Almost certainly power drawn from the grid.

Remember that chargers are sized based on fuse sizes. For example 230V, 16amp is usually said as 3.6 kW (although more accurately it's 3.68 kW). It's the current that matters, not voltage!

How large are the typical losses in an on-board charger?

The efficiency of power electronics that rectifies AC and converts it to different voltage DC is not 100%. More likely, it's 90%.

So a 7.2 kW charger, if it has low-resistance wiring, would deliver 6.5 kW to the battery. If you accept 10% voltage loss as well, it could even deliver as little as 5.9 kW to the battery.

How large are the typical losses in the EVSE?

Very close to zero. The supply equipment is not a charger, just a switch. It does communicate to the car how much the car can draw, though, on a pulse width modulated protocol. But the car has the actual charger, the EVSE has zero power electronics.

Where does the rate typically peak as the traction battery is being charged?

Using slow AC charging, you should be getting the indicated amount minus efficiency losses minus voltage losses. So 6 kW sounds a bit low but plausible if it has long wiring (and large voltage losses), and at the same time the efficiency of the on-board charger is 90% and it shows the power after losses, not before losses.

One aspect that can affect is that if it's cold, some of the energy can go to heating the battery. This should take only a while, once the battery is hot then the on-board charger should only charge the battery not heat anything.

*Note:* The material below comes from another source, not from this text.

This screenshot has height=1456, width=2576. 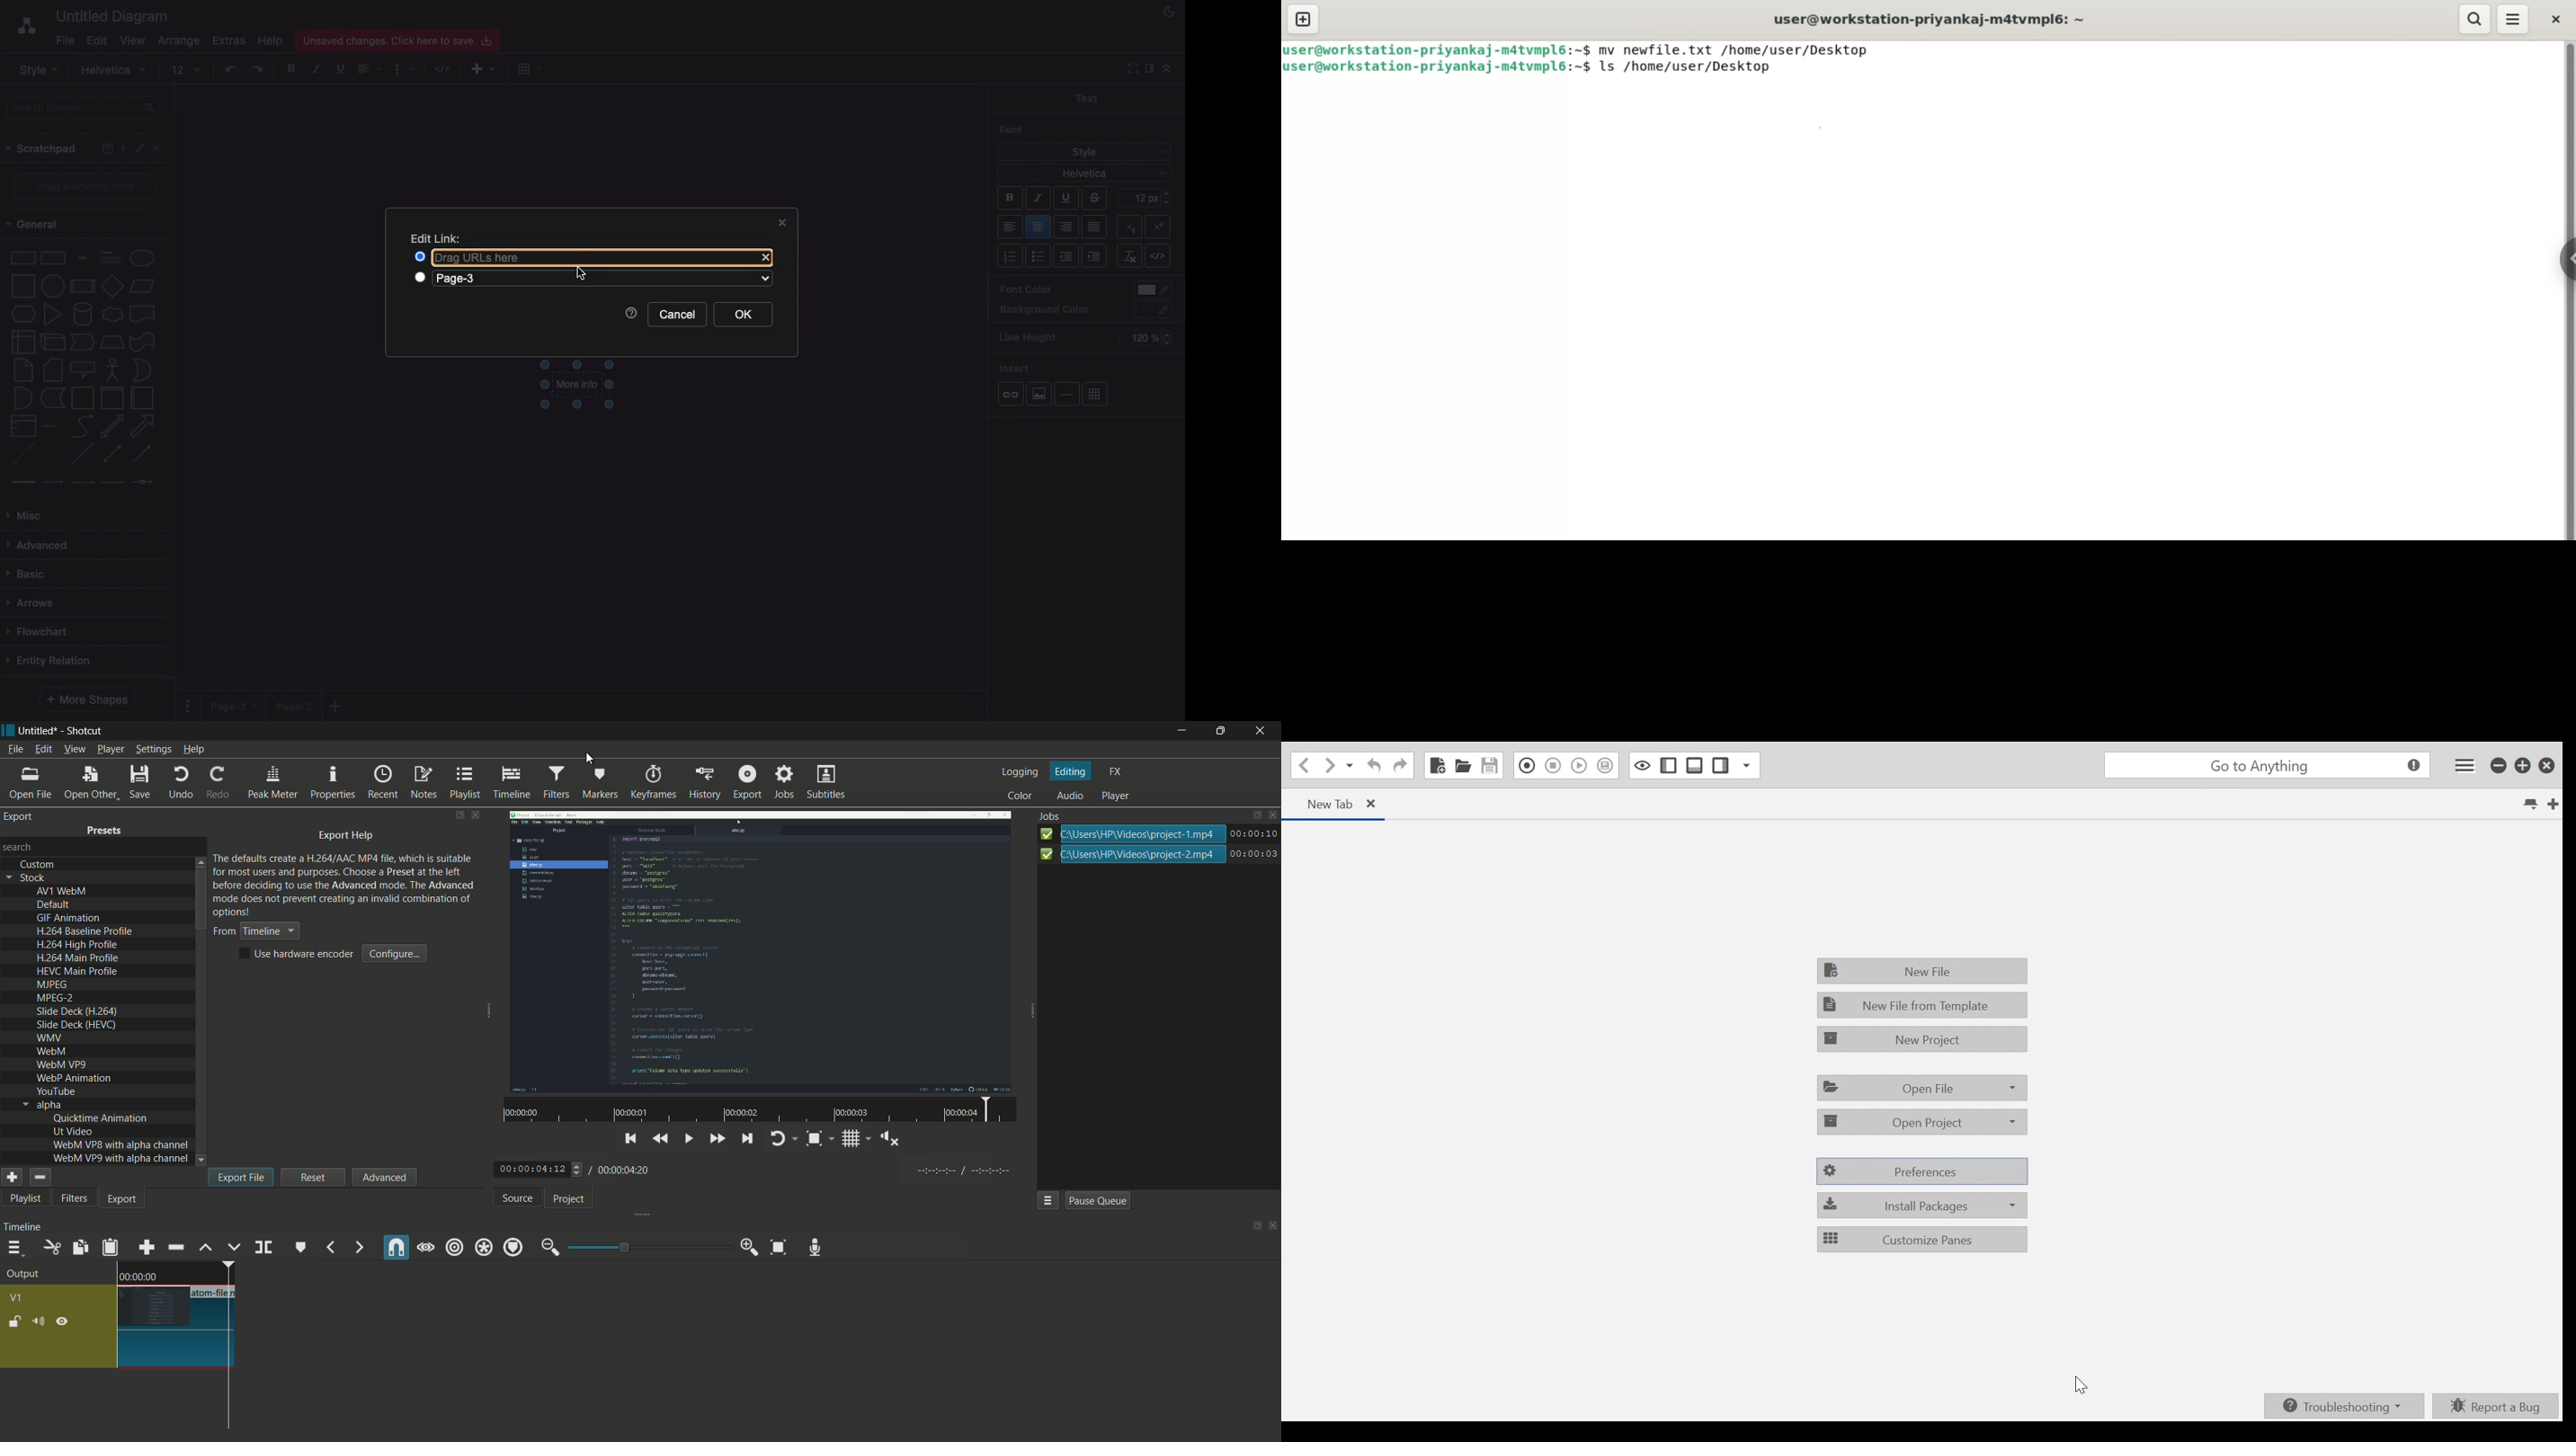 I want to click on audio, so click(x=1071, y=796).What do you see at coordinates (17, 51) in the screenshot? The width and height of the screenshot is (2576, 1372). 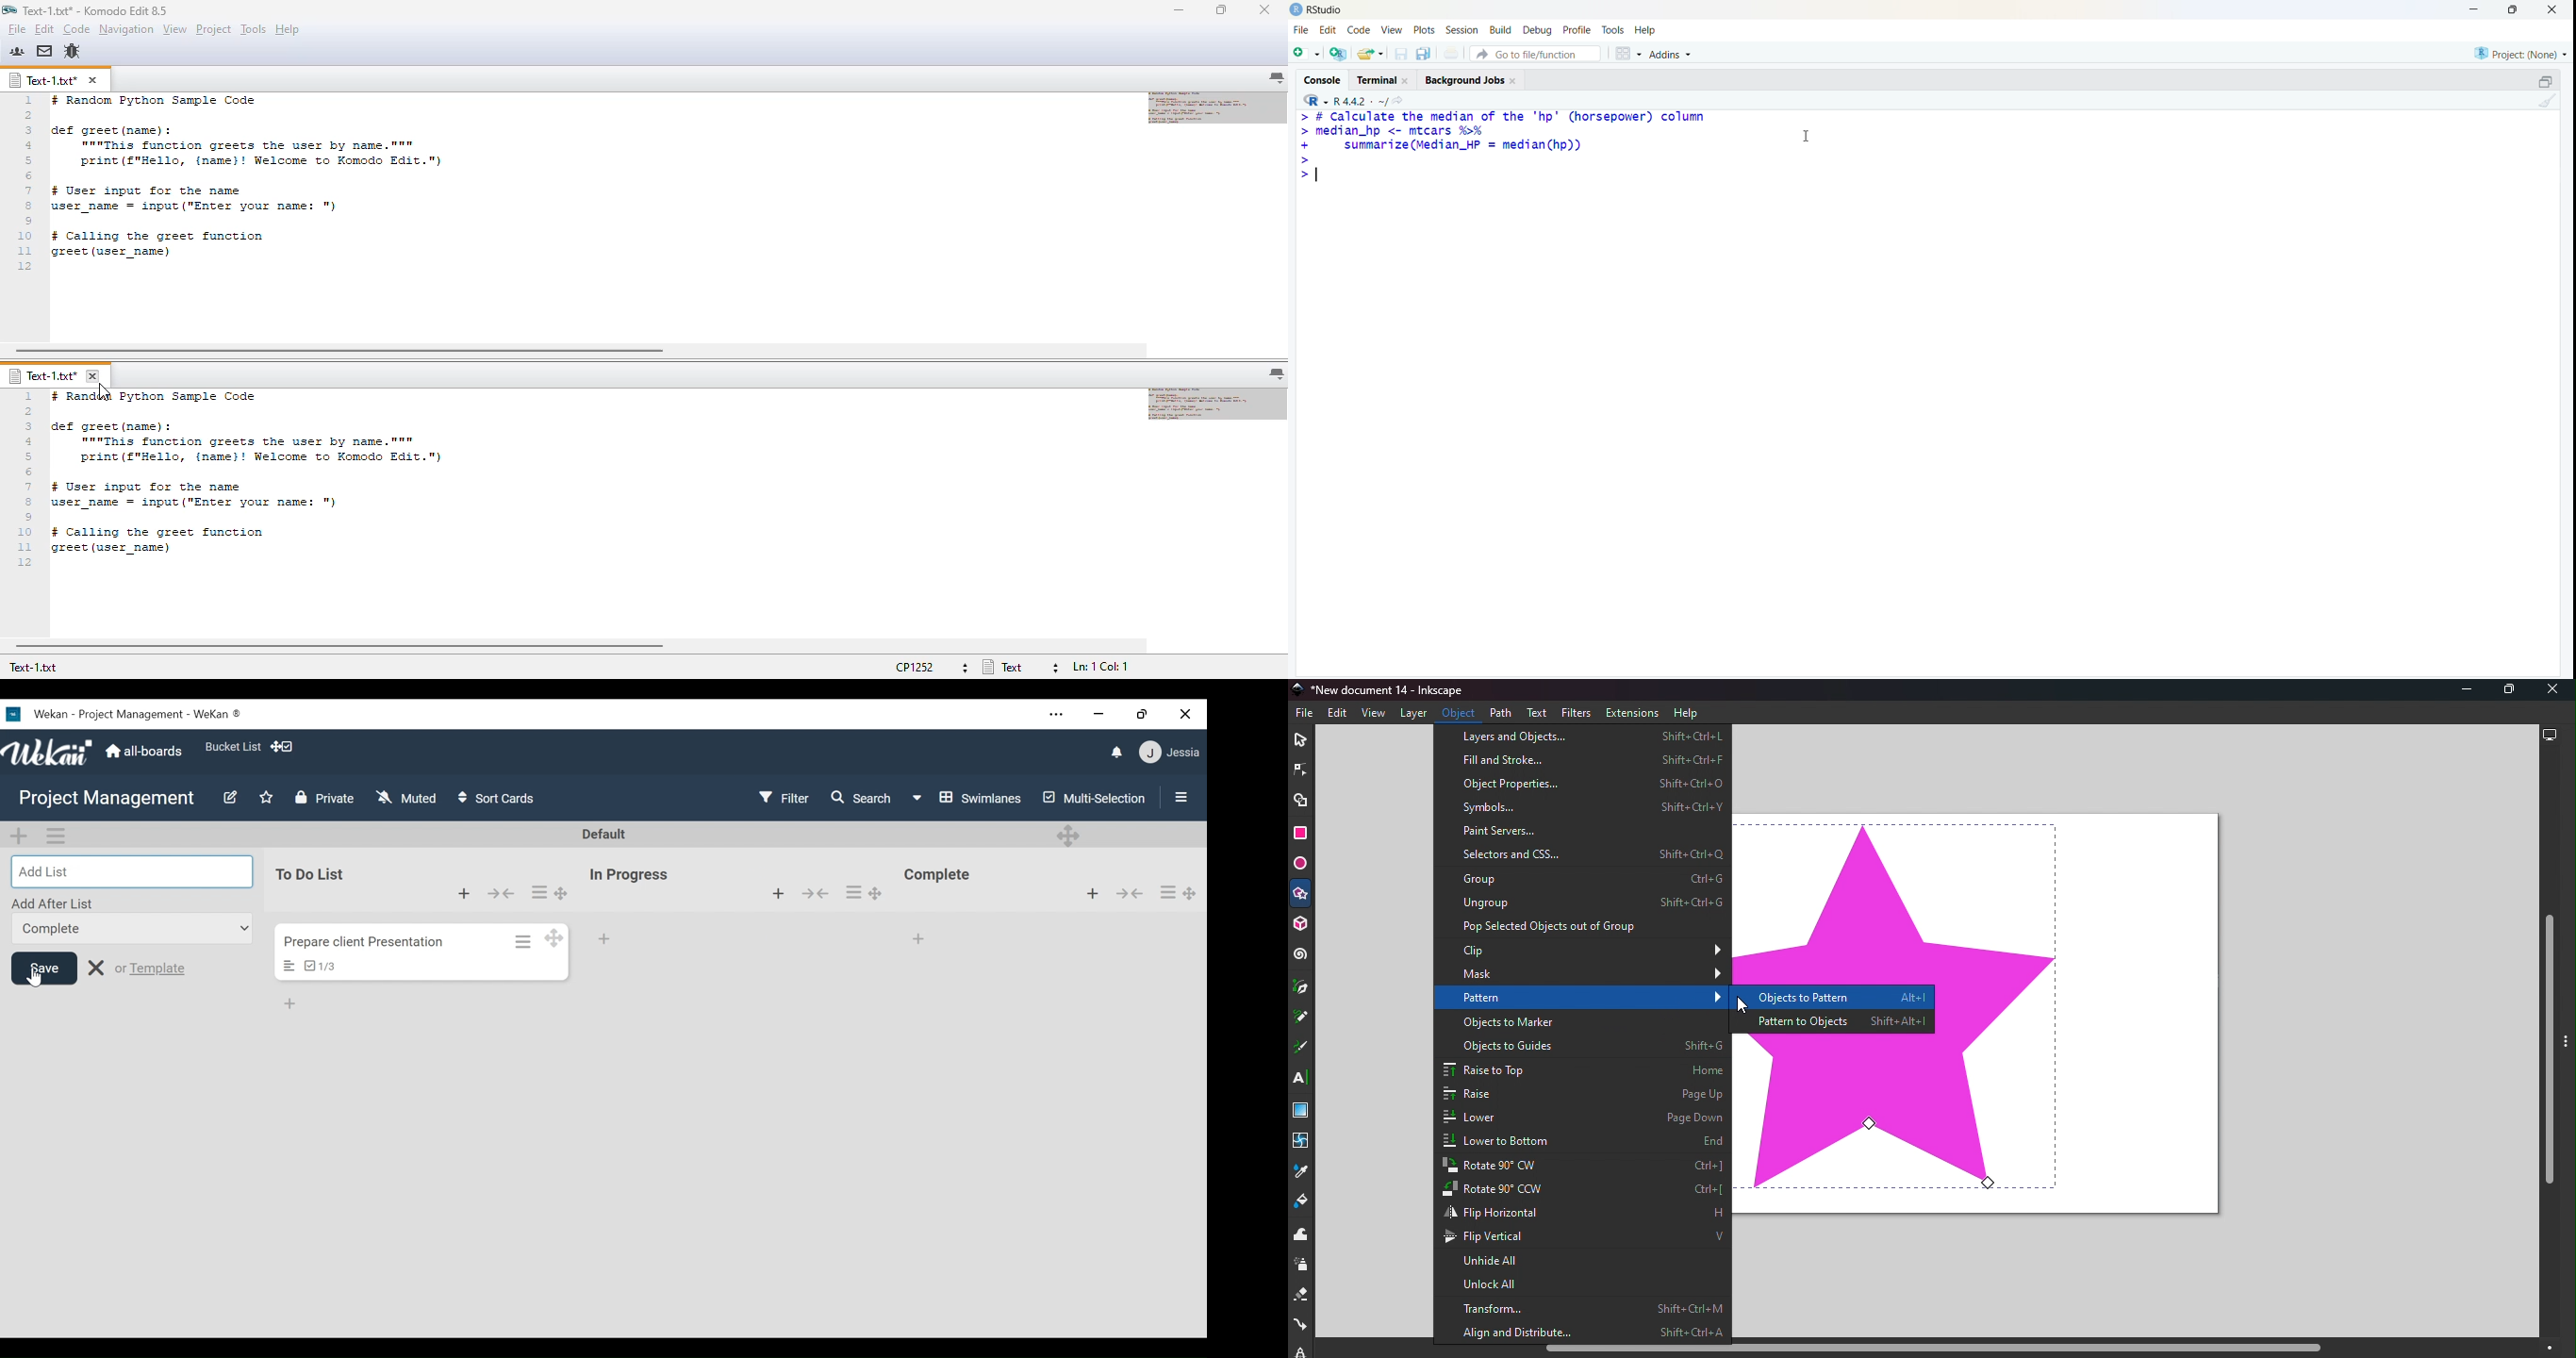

Also, I have read that the built-in DC to 230V inverter of a Hyundai Ioniq 5 and Kia EV6 have huge 250W idle consumption. Apparently once you power on the inverter, you power on a lot of the electronics of the car that draw as much as 250W power. Sounds ridiculous, but apparently this is the case. If charging powers on those same electronics too, it's plausible that you need to subtract 250W from whatever you get after voltage and efficiency losses to get the actual amount going to the battery.